An old classmate of mine looked out over the dimly lit floor, sighed into his drink and said with bitchy wistfulness “no one’s fat.” There was nothing to pick over, no flesh for the vultures of pettiness. We’d gone to Lincoln High School, which in our time was the most academically successful, privileged school in Oregon. We were the snobs, the elite, and if this had been a bad teen movie, we would have gotten some kind of comeuppance, some ironic punishment for our privilege and advantage. None of that.

Smart, rich, urban kids, it turns out, grow into beautiful and successful adults. My experiences in Japan were not atypical to the gathering. It seemed like every other person had been abroad, and I chatted with old classmates who’d lived in Brazil, Germany, Tanzania, Lebanon, and Italy, to name a few. There were some people with spouses, yes, and some who had children. Mostly, though, people seemed themselves. We’d been intensely smart teenagers, strutting about downtown Portland with youthful arrogance and now we seemed to be basking in twentysomething cleverness and satisfaction, a natural outgrowth.

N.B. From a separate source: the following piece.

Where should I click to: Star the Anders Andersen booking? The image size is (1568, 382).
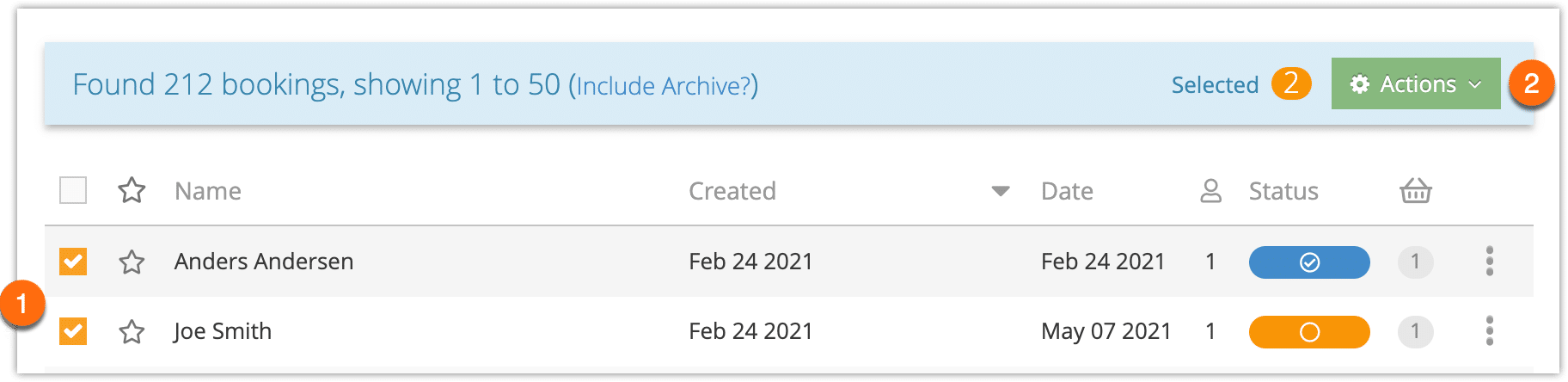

As much as I’ve changed in the past ten years, even in the past three, very much of me is still that seventeen year old boy who wandered around downtown Portland, reading Kafka in coffee shops, smoking through precocious conversations about Locke and Rousseau. I seemed to see him in stark relief at the reunion, as I searched for my classmates’ past features that I had known them by. Remarkably, I found those features. I did not find them because they persisted, though, but because they had grown into something else, matured, been fully realized. The successful little ducklings had turned into successful ducks.

That’s wonderful, I suppose, but I remember hearing a lot of people saying “No one’s changed.” Not intrinsically, not imminently. But we had become more refined, more well defined. I suppose that means we’d grown up.